I have now made, by my count, one rough draft and two complete pairs of slacks with fly-front zippers. I am now working on another rough draft to work out some more details of the fit; and by working I mean the pieces have been cut out for about a week and I got the four darts in yesterday. It took me a number of tries to do the darts, yesterday being a bad day for the gyroscope, so straight lines were hard and so was finding the right side of the nondescript cloth I'm using for the rough draft. I then tried to move on to the zipper, and couldn't do it.
The first three, successful, times I did this zipper I did it wrong first and, having done "wrong," was able to see how "right" would look, go back, and redo it. (Hint, always baste for the first try at a zipper.) This is time-consuming but it's not as if I'm on deadline here. Yesterday I put the thing together, pinned it, played a computer game, came back, stared at it some more, unpinned it, put it together again, and left off in despair. Every way seemed impossible and besides, the zipper is too long even though I cut it to the right size (I know it was the right size - I measured it). I'm hoping it's just the gyroscope screwing up my capacity to recognize spatial relations, which was never my strong suit anyway.
I've spent most of my life being treated as a smart person, because I read so much and because I don't let learning a new task daunt me. Within certain fields, I'm a quick study, and nine-tenths of learning a new thing is not getting intimidated by the onrush of new stimuli. A little methodical sorting, some focused concentration, and a well-placed question or two, and I'm good to go. I don't for a moment believe that I'm smarter than average, and the zipper thing proves it. I have to re-solve the problem every time and on some days I can't solve it at all, because it relies on a portion of my system that I never developed well and which is a little messed-up physically. I do not have the skill "insert a fly-front zipper." I have a skill set that enables me to insert a fly-front zipper, or work a complicated math problem, or whatever, given sufficient time and a way of checking the result.

_Given instruction A_.
In the essay about sewing a fly-front zipper, what hint does the writer give for the first try at a zipper?
_Given instruction B_.
Carry the essay about sewing a fly-front zipper forward from its final sentence.

[Records of text and element pointing]
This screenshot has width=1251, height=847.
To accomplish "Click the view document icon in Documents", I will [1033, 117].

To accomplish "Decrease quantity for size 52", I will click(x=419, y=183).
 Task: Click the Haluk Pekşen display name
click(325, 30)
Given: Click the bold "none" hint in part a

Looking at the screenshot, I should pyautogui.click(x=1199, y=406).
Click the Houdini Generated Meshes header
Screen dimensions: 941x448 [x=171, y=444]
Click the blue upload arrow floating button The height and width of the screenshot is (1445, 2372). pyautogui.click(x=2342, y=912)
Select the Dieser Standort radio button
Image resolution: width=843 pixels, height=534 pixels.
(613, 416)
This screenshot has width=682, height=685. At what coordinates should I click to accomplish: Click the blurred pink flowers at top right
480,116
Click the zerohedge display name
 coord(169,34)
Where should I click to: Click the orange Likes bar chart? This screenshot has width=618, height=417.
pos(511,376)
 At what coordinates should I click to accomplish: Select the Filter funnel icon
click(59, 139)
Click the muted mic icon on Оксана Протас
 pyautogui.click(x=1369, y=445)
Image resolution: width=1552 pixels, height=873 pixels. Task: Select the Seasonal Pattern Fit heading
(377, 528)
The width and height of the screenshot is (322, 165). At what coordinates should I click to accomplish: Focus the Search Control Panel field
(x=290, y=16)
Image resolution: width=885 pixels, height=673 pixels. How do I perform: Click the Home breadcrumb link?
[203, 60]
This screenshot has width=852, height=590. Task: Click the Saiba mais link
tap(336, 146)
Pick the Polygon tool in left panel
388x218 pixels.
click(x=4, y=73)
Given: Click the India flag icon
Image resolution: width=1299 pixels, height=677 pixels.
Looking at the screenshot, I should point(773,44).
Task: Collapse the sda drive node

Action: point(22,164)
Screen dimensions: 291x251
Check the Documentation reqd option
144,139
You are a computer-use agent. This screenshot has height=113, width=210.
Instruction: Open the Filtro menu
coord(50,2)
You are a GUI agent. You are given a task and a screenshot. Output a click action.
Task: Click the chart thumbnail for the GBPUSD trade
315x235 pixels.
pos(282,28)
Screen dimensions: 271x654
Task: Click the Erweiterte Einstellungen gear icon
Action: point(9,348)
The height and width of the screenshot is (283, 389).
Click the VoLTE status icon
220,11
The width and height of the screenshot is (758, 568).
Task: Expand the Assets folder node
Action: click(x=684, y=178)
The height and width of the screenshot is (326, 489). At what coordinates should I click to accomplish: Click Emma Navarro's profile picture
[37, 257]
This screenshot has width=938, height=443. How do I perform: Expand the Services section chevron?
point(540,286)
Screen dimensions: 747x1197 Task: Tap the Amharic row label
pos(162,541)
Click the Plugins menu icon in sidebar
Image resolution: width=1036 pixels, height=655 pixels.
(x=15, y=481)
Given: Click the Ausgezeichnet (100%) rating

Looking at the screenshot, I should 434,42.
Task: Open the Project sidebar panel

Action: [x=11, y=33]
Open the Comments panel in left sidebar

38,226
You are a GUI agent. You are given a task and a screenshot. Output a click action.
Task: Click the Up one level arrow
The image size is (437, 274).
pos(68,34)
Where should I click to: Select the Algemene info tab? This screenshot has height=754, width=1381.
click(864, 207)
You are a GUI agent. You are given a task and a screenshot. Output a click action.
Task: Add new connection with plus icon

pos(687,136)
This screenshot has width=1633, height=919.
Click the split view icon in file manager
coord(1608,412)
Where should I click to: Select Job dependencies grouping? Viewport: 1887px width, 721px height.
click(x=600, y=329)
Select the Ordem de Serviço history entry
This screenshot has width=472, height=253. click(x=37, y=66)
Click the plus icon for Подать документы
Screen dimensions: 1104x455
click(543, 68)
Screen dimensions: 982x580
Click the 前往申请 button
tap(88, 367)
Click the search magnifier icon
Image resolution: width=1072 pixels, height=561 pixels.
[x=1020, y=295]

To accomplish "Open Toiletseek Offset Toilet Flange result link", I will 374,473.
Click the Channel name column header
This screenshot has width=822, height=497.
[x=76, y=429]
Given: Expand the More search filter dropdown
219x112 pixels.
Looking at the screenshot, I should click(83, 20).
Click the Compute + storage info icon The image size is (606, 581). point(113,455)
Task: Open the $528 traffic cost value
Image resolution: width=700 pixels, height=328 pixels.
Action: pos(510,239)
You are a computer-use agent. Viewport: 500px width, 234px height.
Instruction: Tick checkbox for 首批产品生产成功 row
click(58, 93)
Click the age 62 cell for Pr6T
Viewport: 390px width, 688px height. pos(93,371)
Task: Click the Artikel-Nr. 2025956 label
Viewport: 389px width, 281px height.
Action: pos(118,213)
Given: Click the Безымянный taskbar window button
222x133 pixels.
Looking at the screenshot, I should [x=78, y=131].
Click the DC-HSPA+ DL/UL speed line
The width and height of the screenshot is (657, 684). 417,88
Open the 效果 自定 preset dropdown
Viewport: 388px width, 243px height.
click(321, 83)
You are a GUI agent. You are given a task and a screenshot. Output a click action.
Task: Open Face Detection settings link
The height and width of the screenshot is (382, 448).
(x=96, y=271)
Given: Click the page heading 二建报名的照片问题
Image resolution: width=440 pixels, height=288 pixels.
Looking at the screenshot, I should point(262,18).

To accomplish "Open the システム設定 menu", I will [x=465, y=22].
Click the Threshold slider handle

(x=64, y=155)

_Exercise output A_.
Always baste for the first try at a zipper.

_Exercise output B_.
In the same way, I do not have the skill "find a publisher." I'm not certain anyone does, though I know people I am willing to believe do if they cop to it. I have, without an agent, sold twelve books to major houses and a number of short pieces to a number of different venues; so I have a skill set that makes finding a publisher possible. As far as I can tell, finding an agent takes the same skill set.
What I lack is any way to check the result. I have this in common with practically everybody. The moaning and wailing goes forth from the internet daily: "But why did this agent/editor that should have wanted me reject me? What does this rejection mean?"
A rejection doesn't mean anything. The market for print media is shrinking and the supply for it gets bigger every year. Even twenty years ago when I started, when it was possible (I know; I did it) to send a complete manuscript to a major editor like Margaret K. McElderry and get it read, I knew - because I'd been studying for this role all my life - that works get rejected more often than they get accepted. There are a thousand reasons to reject a work and only one of them is "it stinks." Editors are overworked, overwhelmed, and underfunded. Most of them don't even have assistants anymore. Most of them didn't have first readers even when I started. Writing a helpful rejection is too big an addition to their workloads in most cases.
And now that agents are acting as first readers, everybody has to have an agent. But getting an agent is harder (at least, if you're me, the person with the solid mid-list background and crappy interpersonal skills) than getting a publisher. An editor only has to be able to convince a committee to believe your book will work as one element of a list in one year. An agent, to be effective, has to be in love with the book and your whole career as well as having a small enough client list to make room for one more who's going to take as much time and attention as you are.
This is a discouraging prospect for someone, like me, who hates meeting new people and distrusts salesmanship and who, at the time of assembling the query, isn't particularly in love with a project, myself. Generally speaking, by the time I've drafted a book, revised it into something resembling publishability, polished a hook, and crammed the whole into a one-page synopsis, I'm fed to the teeth with the thing. Having to write a query letter under those circumstances is like having to put in a zipper that will only work properly if I both set it up perfectly the first time and am feeling madly, passionately enthusiastic about wearing slacks at the time of sewing.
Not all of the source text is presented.